### Text for analysis ###

Summary of Argument At the heart of this case is Cameron Douglas, who has misused drugs since at least age 13, began using heroin at age 20 and who by age 25 was opioid dependent. Mr. Douglas ingested heroin five to six times a day in the five years prior to his arrest and was under the influence of heroin at the time of his arrest, at age 30, for drug distribution. Mr. Douglas continued to use heroin while under pre-trial release, causing the revocation of his bail, his incarceration, and the filing of a second federal criminal charge for heroin possession.
For the crimes of drug distribution and heroin possession Mr. Douglas was sentenced to 60-months imprisonment – a sentence with which Amici do not take issue. While imprisoned, however, Mr. Douglas was again caught with opioids, this time with small amounts of Suboxone and heroin, two drugs that share similar chemical properties and produce similar effects in the brain. He subsequently tested positive for ingested opioids. At no point during his incarceration has Mr. Douglas been provided substance abuse treatment.
For this new offense – illicit drug possession in a correctional facility – Mr. Douglas was sentenced by the federal district court to an additional prison term of 54 months, to be served consecutively to his 60-month sentence. Mr. Douglas was also sanctioned administratively by the Bureau of Prisons which, inter alia, ordered him confined to his cell for 23 hours a day for 11 months, denied him contact with the outside world (aside from legal counsel) In explaining this sentence, the district court acknowledged Mr. Douglas’ “co-occurring addictions” and “mental health issues,” but focused on Mr. Douglas’ serial failure to follow – or seeming choice to continually flout – the rules, regulations and laws prohibiting illicit drug use as grounds for extending Mr. Douglas’ prison term by an additional four and one-half years.
But substance abuse treatment professionals and researchers, as well as persons who have experienced opioid dependence directly or through loved ones, view Cameron Douglas’ conduct, and the appropriate response to that conduct, in a substantially different light. They recognize Mr. Douglas’ actions for what they are – the classic, textbook behaviors of someone suffering from untreated opioid dependence, a chronic medical condition often caused by permanent changes to the brain, defined by repeated drug use and, after periods of drug use remission, drug relapse – behaviors that can persist for decades, or a lifetime, in the absence of proper treatment.

###

**Work order A:**
Answer these questions from the summary of argument about Cameron Douglas:
(i) At what age did Mr. Douglas begin using heroin?
(ii) What additional prison term did the district court impose for illicit drug possession in a correctional facility?
(iii) For how many hours a day, and for how many months, did the Bureau of Prisons order him confined to his cell?
**Work order B:** Resume the summary of argument about Cameron Douglas, beginning after its final sentence.
The material that follows has no connection to the summary of argument above.

### Recorded information ###

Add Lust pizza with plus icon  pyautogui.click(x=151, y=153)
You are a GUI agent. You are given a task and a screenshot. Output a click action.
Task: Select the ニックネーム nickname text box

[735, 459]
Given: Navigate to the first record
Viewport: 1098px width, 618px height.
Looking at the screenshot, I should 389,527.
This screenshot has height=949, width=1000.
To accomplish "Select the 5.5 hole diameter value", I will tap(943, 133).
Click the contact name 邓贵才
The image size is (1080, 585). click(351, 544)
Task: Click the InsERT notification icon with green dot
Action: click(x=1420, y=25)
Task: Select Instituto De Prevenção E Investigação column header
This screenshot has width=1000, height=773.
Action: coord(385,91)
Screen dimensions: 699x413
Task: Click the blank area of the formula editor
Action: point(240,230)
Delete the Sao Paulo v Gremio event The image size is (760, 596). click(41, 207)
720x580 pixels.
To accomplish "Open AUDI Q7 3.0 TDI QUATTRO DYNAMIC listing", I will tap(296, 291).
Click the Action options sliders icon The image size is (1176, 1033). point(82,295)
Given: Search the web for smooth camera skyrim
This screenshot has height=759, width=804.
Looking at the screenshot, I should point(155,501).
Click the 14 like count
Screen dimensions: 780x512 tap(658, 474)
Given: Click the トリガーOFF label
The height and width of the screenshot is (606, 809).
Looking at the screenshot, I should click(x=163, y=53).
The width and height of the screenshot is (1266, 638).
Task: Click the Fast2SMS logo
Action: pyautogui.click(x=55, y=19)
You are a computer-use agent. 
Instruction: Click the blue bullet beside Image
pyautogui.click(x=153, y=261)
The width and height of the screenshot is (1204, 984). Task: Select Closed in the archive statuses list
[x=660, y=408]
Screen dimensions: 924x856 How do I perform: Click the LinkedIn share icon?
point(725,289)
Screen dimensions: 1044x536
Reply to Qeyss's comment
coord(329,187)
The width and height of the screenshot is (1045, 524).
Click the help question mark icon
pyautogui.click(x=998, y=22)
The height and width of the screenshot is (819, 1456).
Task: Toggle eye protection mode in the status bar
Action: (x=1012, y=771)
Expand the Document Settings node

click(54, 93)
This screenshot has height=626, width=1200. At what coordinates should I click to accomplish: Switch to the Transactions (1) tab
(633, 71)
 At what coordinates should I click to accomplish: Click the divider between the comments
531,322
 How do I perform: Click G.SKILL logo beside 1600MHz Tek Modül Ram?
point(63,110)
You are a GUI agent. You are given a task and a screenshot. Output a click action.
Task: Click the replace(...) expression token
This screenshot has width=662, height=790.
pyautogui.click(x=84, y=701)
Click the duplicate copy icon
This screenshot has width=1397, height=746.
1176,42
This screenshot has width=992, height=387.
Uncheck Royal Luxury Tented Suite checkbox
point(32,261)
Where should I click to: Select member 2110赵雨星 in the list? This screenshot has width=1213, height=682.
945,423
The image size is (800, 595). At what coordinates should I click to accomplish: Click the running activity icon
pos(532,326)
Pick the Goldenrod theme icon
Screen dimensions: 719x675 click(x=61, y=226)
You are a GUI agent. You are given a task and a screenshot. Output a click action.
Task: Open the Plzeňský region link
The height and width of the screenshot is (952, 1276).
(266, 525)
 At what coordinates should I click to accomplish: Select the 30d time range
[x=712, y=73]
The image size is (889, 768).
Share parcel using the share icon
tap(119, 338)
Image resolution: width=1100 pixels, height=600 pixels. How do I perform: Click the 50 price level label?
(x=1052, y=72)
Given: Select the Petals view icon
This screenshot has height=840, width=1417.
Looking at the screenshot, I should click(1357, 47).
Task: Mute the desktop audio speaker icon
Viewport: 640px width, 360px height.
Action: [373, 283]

###

**Your response A:**
(i) Age 20.
(ii) 54 months, served consecutively to his 60-month sentence.
(iii) 23 hours a day for 11 months.

**Your response B:**
Like other chronic medical conditions, opioid dependence can be effectively managed through appropriate treatment. Opioid dependent persons are encouraged to complete a continuum of care that typically involves counseling (of which there are various forms) and the acquisition of decision-making and life management skills to constructively deal with life’s difficulties. Several medications also are available to help address the neurobiological effects of chronic opioid use including buprenorphine and methadone maintenance treatment, the latter of which has been shown over several decades to be one of the most efficacious and cost effective interventions in modern medicine.
These medication-assisted therapies are administered, with much success, in corrections institutions in many other countries and have been shown to reduce illicit drug use and criminal behavior while improving health and well-being. Such treatments, however, are almost entirely absent from American correctional facilities despite the over-representation of opioid-dependent persons in U.S. jails and prisons, the documented prevalence of drug use therein, and the unique opportunity that incarceration provides for initiation into (or continuation of) critical medical and counseling services. Notably, no form of professional treatment has been given Mr. Douglas since his incarceration.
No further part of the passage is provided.